While dividend-recaps have always been part of the private equity playbook, a subtle regulation change in 2017 has ignited the recent fervor.

Quick History Foray: In 2013, the FDIC and the Office of the Comptroller of the Currency issued guidance that limited leveraged buyouts to six-times a company’s EBITDA (a proxy for cash flow).
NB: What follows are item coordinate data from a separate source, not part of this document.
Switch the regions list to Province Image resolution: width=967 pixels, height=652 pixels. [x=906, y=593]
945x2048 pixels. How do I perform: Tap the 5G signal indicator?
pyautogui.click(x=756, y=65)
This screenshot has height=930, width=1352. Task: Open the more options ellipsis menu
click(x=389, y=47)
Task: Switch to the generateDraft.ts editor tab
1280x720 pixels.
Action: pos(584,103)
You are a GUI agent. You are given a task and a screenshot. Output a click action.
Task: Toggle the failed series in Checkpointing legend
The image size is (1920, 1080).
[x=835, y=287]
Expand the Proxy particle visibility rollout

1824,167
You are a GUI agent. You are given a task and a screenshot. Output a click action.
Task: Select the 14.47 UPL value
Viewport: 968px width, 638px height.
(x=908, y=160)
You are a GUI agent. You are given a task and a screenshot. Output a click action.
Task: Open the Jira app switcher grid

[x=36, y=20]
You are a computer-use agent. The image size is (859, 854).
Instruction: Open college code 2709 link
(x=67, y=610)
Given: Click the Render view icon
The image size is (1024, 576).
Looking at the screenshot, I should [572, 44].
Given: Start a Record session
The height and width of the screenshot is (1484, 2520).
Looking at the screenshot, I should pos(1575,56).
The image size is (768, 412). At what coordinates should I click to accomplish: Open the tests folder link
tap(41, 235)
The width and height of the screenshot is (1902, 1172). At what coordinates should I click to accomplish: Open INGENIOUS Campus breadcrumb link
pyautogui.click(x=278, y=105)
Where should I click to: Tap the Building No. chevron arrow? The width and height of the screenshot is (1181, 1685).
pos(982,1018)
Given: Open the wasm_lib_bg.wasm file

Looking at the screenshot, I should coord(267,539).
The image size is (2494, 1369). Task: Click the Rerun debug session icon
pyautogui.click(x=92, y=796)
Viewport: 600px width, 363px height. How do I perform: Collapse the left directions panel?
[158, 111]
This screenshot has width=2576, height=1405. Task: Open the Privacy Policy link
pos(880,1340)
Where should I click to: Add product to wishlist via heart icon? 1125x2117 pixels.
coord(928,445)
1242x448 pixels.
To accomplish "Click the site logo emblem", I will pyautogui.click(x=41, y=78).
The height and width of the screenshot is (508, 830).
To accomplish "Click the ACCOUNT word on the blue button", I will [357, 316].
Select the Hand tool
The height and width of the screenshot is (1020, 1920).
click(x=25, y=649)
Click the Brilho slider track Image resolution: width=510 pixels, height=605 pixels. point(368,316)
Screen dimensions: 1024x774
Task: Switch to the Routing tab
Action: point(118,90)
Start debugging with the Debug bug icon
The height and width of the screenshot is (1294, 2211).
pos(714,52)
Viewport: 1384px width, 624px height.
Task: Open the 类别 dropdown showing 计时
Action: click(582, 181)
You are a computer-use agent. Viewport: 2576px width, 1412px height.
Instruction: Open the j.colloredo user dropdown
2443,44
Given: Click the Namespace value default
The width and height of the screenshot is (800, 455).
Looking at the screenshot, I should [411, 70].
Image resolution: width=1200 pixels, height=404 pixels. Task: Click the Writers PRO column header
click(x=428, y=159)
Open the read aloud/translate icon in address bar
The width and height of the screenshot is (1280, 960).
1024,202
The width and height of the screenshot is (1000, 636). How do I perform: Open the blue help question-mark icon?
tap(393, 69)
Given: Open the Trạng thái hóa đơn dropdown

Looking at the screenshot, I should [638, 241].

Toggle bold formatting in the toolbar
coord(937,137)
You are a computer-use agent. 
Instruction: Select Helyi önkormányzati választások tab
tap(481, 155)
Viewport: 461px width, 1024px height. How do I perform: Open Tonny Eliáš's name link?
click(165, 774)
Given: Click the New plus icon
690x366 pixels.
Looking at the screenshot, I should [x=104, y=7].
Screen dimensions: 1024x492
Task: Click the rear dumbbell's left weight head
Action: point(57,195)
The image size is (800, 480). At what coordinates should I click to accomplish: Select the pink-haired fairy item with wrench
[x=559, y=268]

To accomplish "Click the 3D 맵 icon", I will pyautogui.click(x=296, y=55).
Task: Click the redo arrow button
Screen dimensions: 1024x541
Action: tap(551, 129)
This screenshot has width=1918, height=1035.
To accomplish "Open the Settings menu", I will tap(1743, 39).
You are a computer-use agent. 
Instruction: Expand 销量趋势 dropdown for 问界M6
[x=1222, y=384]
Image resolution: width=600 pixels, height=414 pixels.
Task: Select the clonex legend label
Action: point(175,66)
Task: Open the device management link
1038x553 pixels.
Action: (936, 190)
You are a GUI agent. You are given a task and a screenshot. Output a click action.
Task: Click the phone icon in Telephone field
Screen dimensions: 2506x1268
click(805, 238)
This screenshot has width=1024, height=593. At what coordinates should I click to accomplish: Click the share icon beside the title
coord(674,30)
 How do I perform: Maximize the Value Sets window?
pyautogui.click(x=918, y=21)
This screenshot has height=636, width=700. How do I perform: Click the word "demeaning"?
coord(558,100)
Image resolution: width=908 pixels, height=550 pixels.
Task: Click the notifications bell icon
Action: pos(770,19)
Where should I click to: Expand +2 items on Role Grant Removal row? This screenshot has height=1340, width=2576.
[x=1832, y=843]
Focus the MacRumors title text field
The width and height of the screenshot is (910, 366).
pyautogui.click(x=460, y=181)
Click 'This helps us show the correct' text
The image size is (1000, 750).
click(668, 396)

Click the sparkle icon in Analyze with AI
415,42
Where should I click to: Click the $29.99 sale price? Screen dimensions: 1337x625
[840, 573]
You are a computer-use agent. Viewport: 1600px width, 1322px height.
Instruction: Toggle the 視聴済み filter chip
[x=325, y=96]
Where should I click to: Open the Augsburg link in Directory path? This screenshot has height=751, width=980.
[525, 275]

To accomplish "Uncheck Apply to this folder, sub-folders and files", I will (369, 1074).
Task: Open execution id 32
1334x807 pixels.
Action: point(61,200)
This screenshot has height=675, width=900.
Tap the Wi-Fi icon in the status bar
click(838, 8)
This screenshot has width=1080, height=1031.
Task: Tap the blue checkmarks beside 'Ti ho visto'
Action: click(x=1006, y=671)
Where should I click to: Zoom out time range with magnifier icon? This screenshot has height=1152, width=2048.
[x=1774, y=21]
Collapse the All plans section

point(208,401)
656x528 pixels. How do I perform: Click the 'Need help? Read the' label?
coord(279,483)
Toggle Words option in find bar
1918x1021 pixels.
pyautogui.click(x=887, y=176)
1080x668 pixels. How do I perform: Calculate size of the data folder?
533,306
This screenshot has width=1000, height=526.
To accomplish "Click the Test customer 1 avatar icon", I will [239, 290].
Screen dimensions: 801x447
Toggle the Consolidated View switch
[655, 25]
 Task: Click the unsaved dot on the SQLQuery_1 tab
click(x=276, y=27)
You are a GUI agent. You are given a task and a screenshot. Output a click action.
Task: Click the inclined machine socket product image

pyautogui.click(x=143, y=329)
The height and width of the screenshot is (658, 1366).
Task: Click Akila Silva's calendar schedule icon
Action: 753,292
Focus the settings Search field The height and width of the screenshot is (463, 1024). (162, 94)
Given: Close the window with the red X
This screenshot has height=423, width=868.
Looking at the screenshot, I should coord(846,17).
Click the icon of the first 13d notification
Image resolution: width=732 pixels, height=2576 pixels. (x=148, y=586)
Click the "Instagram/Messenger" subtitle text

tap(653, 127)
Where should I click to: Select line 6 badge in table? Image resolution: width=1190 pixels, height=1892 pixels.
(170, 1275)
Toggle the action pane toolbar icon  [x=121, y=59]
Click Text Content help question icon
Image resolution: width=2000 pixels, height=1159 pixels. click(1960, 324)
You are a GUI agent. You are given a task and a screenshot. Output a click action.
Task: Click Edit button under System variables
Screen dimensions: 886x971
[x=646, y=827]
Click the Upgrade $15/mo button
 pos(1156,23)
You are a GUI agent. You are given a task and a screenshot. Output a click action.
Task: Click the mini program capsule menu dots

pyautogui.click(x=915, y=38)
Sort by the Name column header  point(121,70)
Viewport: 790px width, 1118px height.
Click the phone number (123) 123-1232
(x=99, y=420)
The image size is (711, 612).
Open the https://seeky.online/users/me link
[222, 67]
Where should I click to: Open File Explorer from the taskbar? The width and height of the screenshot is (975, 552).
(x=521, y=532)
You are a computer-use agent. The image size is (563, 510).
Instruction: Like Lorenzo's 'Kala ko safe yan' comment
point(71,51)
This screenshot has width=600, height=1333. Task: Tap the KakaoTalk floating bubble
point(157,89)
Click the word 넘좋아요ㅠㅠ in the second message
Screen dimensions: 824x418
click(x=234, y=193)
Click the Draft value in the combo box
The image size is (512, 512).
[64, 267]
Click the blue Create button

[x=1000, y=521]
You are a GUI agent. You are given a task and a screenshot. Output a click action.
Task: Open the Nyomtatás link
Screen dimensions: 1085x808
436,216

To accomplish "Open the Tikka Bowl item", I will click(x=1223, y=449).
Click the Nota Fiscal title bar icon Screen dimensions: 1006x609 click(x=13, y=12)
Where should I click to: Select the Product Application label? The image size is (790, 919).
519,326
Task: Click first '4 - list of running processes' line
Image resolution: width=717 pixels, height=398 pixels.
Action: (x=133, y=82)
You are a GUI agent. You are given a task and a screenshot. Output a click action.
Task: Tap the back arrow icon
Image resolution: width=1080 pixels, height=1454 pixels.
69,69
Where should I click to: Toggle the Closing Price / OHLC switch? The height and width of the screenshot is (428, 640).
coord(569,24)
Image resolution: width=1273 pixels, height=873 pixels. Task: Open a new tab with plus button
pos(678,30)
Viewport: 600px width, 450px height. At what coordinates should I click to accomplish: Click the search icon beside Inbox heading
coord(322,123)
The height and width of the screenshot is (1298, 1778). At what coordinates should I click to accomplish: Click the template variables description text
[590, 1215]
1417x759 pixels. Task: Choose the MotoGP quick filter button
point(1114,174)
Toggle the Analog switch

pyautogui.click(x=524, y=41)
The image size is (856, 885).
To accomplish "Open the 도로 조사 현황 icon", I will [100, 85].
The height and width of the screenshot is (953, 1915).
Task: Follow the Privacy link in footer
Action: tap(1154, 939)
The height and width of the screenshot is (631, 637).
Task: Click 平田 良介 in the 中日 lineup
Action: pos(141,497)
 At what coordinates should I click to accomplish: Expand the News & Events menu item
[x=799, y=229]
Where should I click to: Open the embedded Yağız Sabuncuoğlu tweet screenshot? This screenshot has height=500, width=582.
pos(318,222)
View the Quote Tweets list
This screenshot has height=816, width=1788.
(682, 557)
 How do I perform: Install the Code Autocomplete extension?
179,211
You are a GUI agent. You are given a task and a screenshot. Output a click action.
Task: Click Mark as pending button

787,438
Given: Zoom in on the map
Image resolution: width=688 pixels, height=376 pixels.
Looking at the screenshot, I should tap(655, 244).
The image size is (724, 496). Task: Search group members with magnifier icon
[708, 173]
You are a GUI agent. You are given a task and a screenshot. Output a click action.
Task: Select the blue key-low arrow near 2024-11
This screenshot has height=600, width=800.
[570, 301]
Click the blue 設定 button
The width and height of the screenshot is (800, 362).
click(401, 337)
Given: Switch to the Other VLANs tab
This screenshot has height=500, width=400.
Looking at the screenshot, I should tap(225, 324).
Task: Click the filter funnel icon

But in 2017, with new guidance from the Government Accountability office, regulators announced they would no longer punish banks for violating the six-times EBITDA restriction

Animal spirits ignited – and now roughly 40% of leveraged loans tied to corporate mergers and buyouts boost debt above that threshold, according to data from Covenant Review.

Why It Matters

Unlike the activity that precipitated the financial crisis, many of the leverage is not held on the balance sheets of the “too big too fail” financial institutions. As a result, some say there the increase in leverage doesn’t result in more systemic risk.

But Last week, the Financial Stability Oversight Council — a panel of regulators led by Treasury secretary Steven Mnuchin — warned that courts could get overwhelmed with coronavirus-fueled bankruptcy filings, causing a log-jame that prevents borrowers from quickly quickly restructuring their debts, forcing many into liquidation.

The Takeaway: For now, it’s a boom time. The private equity industry has grown from $1.5 trillion under management to $4.7 trillion as of this year.